**RECORDS PROVIDED**
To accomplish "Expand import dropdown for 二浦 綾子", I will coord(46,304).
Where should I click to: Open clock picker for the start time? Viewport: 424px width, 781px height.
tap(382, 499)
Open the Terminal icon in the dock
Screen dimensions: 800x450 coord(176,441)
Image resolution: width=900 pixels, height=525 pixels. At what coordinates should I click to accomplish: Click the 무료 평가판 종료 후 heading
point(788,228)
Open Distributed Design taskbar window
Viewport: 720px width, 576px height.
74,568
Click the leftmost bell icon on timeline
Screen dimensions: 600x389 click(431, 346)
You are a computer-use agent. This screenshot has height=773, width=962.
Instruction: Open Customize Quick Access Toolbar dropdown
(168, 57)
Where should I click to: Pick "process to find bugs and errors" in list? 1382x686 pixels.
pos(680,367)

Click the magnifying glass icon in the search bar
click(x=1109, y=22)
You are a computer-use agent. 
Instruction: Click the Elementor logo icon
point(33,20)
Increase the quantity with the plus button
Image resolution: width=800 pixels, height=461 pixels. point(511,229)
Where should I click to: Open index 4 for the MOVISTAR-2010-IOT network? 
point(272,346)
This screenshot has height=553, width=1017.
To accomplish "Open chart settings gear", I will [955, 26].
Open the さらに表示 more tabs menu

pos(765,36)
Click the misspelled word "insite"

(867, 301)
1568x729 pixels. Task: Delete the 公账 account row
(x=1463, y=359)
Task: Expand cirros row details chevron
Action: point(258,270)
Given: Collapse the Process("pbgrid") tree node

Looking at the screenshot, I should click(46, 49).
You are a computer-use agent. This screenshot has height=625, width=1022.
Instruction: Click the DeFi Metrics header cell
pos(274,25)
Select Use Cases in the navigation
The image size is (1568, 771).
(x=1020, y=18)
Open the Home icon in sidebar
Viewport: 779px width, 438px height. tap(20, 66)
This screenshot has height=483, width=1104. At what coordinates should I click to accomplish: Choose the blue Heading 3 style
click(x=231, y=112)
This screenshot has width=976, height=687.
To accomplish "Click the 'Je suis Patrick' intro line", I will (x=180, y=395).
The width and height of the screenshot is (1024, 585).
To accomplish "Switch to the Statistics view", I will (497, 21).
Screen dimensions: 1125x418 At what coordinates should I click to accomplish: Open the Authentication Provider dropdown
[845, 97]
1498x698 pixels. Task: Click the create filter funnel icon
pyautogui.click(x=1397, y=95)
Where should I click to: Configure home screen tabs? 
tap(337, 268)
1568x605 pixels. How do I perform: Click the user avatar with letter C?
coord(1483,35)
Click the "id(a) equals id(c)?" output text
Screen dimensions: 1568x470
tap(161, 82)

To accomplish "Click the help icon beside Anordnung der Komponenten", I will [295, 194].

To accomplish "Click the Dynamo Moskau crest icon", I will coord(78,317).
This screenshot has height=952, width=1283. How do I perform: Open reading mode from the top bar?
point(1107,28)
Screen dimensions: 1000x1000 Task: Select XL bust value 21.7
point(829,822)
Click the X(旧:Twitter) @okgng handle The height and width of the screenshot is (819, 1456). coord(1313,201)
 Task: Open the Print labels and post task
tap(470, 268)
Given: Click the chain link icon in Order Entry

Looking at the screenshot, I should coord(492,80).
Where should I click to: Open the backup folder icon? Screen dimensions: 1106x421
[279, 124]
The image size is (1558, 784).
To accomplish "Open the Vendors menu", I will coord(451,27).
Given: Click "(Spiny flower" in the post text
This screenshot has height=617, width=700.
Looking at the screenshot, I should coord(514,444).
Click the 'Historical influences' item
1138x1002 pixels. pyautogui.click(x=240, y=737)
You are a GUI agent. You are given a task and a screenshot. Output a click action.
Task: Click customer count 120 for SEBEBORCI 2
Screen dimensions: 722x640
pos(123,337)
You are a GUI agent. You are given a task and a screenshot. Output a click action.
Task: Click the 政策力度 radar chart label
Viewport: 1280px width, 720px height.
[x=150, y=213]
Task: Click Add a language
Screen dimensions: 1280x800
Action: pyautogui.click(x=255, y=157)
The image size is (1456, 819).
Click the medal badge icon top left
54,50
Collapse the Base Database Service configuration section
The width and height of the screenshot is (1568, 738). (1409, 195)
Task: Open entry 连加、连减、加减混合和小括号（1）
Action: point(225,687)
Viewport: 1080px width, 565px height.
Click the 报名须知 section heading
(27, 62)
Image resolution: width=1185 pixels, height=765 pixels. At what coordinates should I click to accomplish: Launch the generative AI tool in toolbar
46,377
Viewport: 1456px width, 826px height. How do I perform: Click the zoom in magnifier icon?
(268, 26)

**WORK INSTRUCTIONS**
From the data above, copy every line where "text" appears.

**FINAL ANSWER**
Click the "id(a) equals id(c)?" output text
Given: Click "(Spiny flower" in the post text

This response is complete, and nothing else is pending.